I mercati, dipendenti ogni mattina dagli umori del camaleonte, salgono e scendono impoverendo anche gli umili risparmiatori. Secondo come si sveglia, Trump boccia o promuove i sudditi, alla stregua dell’imperatore romano Caligola, che arrivò ad elevare al rango di senatore il proprio cavallo.

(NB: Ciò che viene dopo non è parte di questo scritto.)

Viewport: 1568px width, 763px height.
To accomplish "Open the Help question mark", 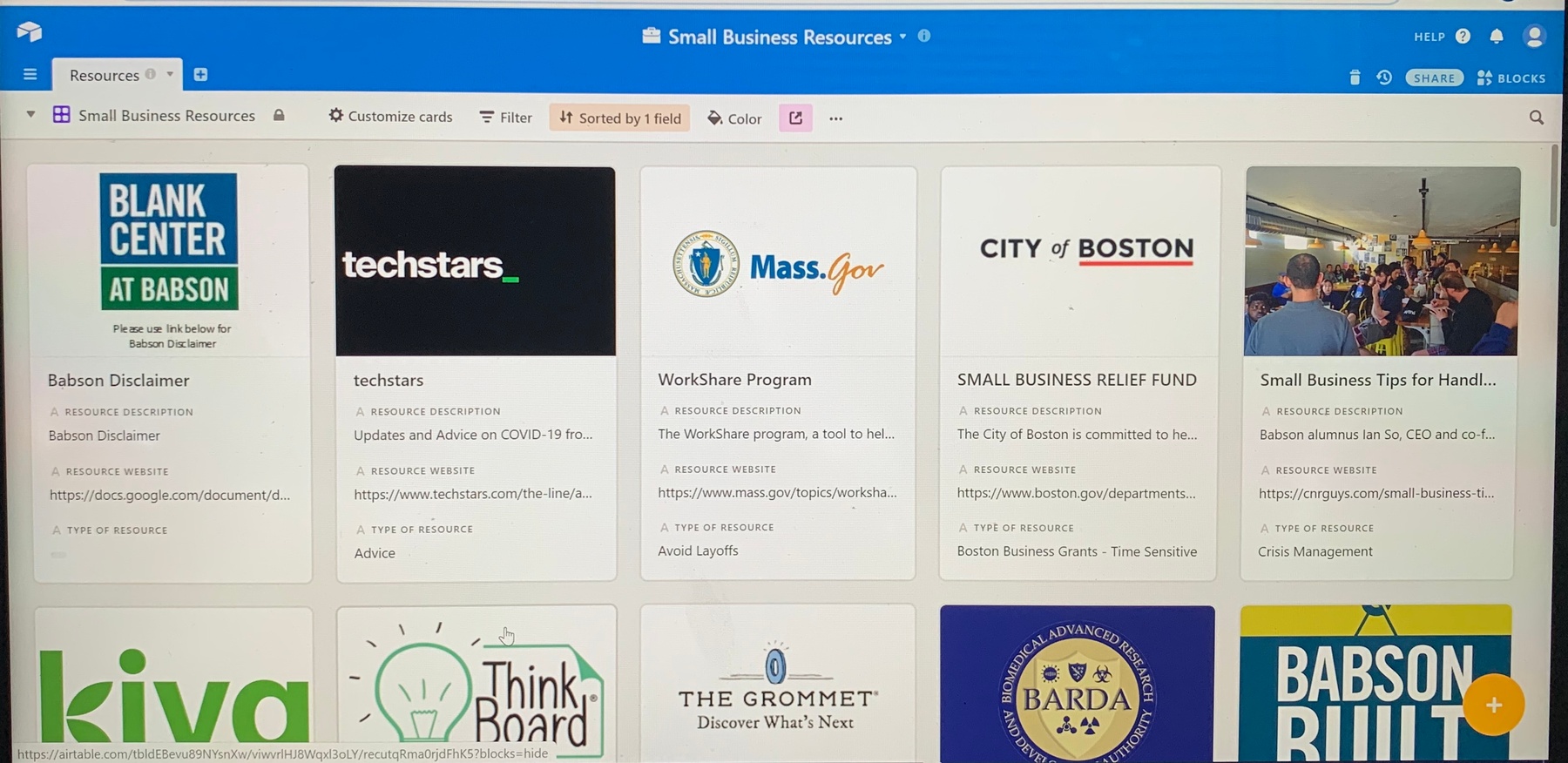I will (1463, 37).
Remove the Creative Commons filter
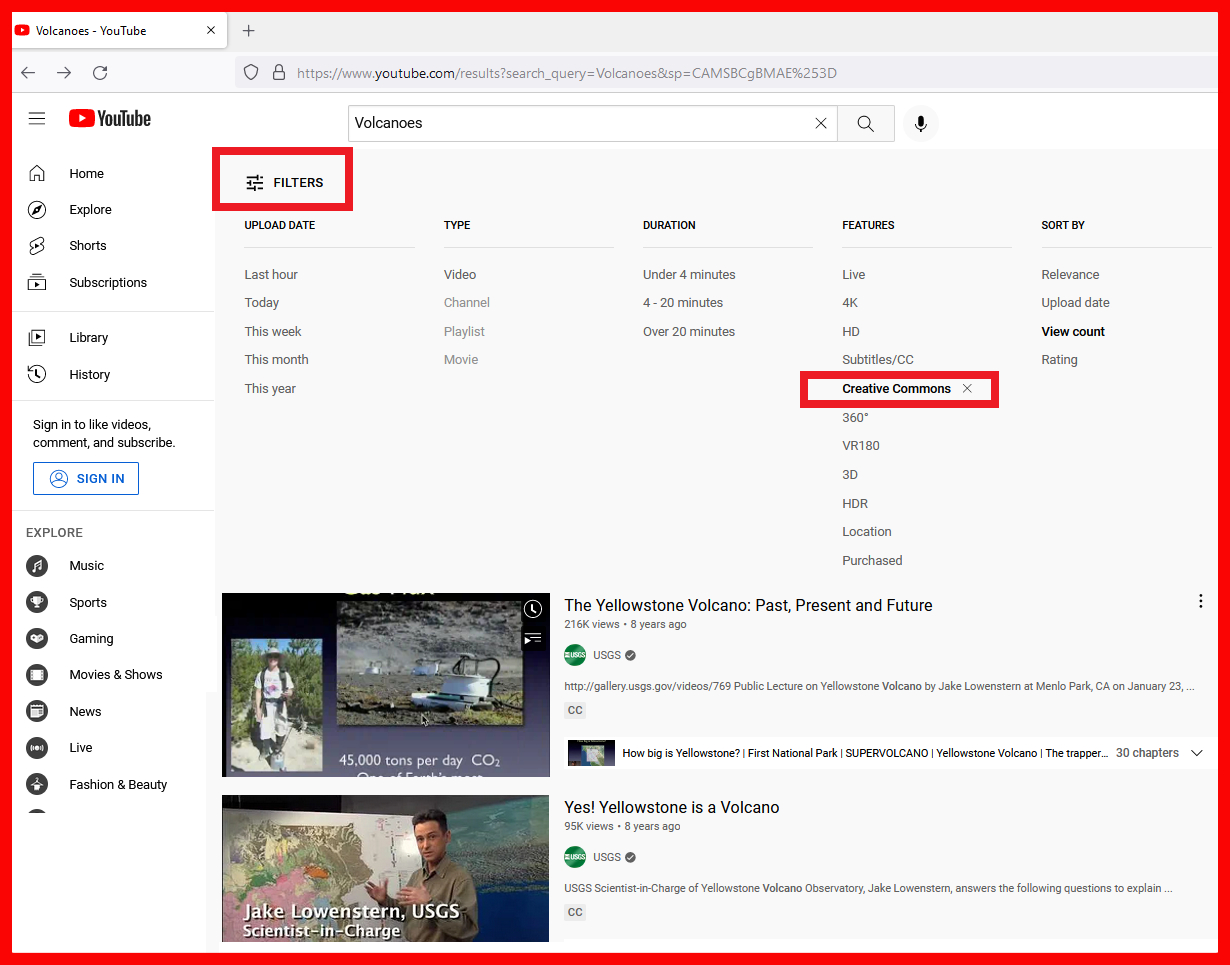Image resolution: width=1230 pixels, height=965 pixels. tap(967, 389)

Restiamo in attesa di Godot: se viene… e quando viene? “Adda a passà a nuttata!” “Quando?” ci chiediamo. La chiusura di Hormuz intanto affama tante Nazioni, la nostra compresa con il caro energia. Ma il Tycoon ha dichiarato che non ha fretta. Ha ben ragione. Ha più che raddoppiato il suo capitale miliardario, da quando è ritornato, per l’ennesima disgrazia del pianeta con gli USA che non ne sono esenti anche se colpevoli del regalo fatto all’umanità, a dirigere da ambizioso e incompetente, l’orchestra del mondo. I suoni emessi, gracchianti e rumorosi, sono stonati perché le loro frequenze sono quelle delle bombe di morte. Si aggiungano al suo calmiere le deportazioni adottate nella sua nazione, letteralmente copiate da Hitler, come Netanyahu le aveva copiate da lui. Un incubo di storia, con fantasmi del passato ricomparsi in carne ed ossa, e altrettanta cattiveria e follia. Saranno “i corsi e i ricorsi” denunciati nel XVIII secolo da Giovan Battista Vico.